• **Check your understanding**
**A)** Answer these questions about the pull request:
(i) What transfer speed was reached in the EC2 test?
(ii) How many concurrent connections from one IP address does DWD's FTP server allow?
(iii) About how many round trips per file does FTP require?
**B)** The pull request says the lack of concurrency on DWD's FTP server was killing transfer performance "given" several conditions. List each of those conditions.
**C)** Continue the implementation notes of the pull request about transferring files from DWD to Source Co-Op, starting after its last sentence.

Excerpted text Block Start

Skip to content

Transfer files from DWD HTTPs server to Source Co-Op using rclone copyurl --urls#406

Merged
aldenks merged 19 commits intodynamical-org:mainfrom
JackKelly:rclone-https
Feb 3, 2026
Merged

Transfer files from DWD HTTPs server to Source Co-Op using rclone copyurl --urls#406
aldenks merged 19 commits intodynamical-org:mainfrom
JackKelly:rclone-https

Conversation

@JackKelly
Copy link
Contributor

@JackKelly JackKelly commented Jan 31, 2026

This PR should be ready for testing in production. I've tested it on an EC2 VM, copying to an S3 bucket, and it was getting 50 MiB/s, and it only takes about 30 secs to check an entire NWP run 🙂

Aims

  • Speed up every part of the file transfer from DWD to Source Co-Op.
  • Provide a solution that can handle DWD's planned directory format.

Implementation notes

The approach in this PR differs from the previous approach (PR #360 & #370) in that this PR:

  • Downloads files from DWD's HTTPS server instead of the FTP server.
    • DWD's FTP server doesn't allow more than 10 concurrent connections from one IP address. This lack of concurrency was killing transfer performance given the ~150ms latency over the 8,000 km from Germany to us-west-2, and given the tiny size of the grib files, and given the "chatty" nature of the FTP protocol. FTP requires about 7 round trips per file, which, over 8,000 km, is 1 second of overhead per file, even though the actual payload might only take a fraction of a second to transfer. In contrast, DWD's HTTPS server doesn't appear to have an upper limit on concurrent connections. And HTTP is less "chatty" than FTP: once the connection is established, HTTPS only needs 1 back-and-forth per file.

Excerpted text Block End
Given information Block Start

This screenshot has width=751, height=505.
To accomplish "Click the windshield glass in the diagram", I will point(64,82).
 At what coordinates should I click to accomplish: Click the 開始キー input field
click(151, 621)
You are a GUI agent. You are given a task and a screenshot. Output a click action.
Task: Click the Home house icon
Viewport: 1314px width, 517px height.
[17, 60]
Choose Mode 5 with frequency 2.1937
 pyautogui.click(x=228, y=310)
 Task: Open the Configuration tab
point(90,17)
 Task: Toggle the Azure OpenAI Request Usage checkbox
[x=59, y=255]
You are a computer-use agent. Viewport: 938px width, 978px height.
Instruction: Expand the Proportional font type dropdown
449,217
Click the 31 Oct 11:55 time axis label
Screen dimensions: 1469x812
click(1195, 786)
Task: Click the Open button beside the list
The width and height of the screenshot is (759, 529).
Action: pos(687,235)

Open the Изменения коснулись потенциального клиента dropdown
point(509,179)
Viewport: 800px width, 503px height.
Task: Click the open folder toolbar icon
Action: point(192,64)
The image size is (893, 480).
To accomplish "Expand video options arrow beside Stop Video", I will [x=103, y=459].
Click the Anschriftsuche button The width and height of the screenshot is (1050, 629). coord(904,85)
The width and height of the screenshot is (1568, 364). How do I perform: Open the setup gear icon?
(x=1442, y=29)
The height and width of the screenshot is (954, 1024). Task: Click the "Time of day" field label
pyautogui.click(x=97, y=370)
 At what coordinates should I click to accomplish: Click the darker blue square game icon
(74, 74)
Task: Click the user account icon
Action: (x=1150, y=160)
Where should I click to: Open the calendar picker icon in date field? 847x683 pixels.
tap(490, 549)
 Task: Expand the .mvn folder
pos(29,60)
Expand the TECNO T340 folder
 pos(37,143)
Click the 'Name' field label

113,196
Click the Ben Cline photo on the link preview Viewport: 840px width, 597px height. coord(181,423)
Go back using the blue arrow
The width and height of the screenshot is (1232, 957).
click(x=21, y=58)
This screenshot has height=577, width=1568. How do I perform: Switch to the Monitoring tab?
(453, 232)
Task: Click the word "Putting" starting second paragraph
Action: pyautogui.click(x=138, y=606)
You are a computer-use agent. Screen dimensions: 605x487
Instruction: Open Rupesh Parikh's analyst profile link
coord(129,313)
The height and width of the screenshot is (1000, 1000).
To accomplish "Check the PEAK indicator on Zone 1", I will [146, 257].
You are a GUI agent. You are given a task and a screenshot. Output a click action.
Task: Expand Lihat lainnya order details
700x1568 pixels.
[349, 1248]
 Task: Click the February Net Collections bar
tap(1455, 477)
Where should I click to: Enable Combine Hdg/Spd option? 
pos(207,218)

Given information Block End

• **Your written answers**
**A)**
(i) 50 MiB/s
(ii) No more than 10
(iii) About 7

**B)**
- The ~150ms latency over the 8,000 km from Germany to us-west-2
- The tiny size of the grib files
- The "chatty" nature of the FTP protocol

**C)**
  • Uses rclone copyurl --urls src_and_dst_paths.csv instead of rclone copy.
    • rclone copyurl is a gem hidden deep within rclone's docs, and I only discovered it by chance a few days ago (and the docs don't make it clear that copyurl is capable of solving our problems, to the extent that Gemini firmly believes that copyurl cannot do what this PR does with copyurl! (UPDATE: I've submitted a PR to rclone to update the docs)). AFAICT, copyurl is the only rclone command that allows us to provide a list of mappings from full source URL to full destination path. In contrast, rclone copy --files-from only allows us to provide a list of source files; rclone copy can't modify the structure of the destination path (e.g. extracting the NWP init datetime from the base filename of the grib, and using that datetime in an early part of the destination path). rclone copyurl is wonderful because it allows us to provide a list of arbitrary mappings from source URL to destination path.
  • Uses Python to figures out which files have already been transferred
    • The previous design relied on rclone copy to figure out which files already exist on the destination. This was slow.
    • In contrast rclone copyurl doesn't check the destination before copying. It just blindly copies.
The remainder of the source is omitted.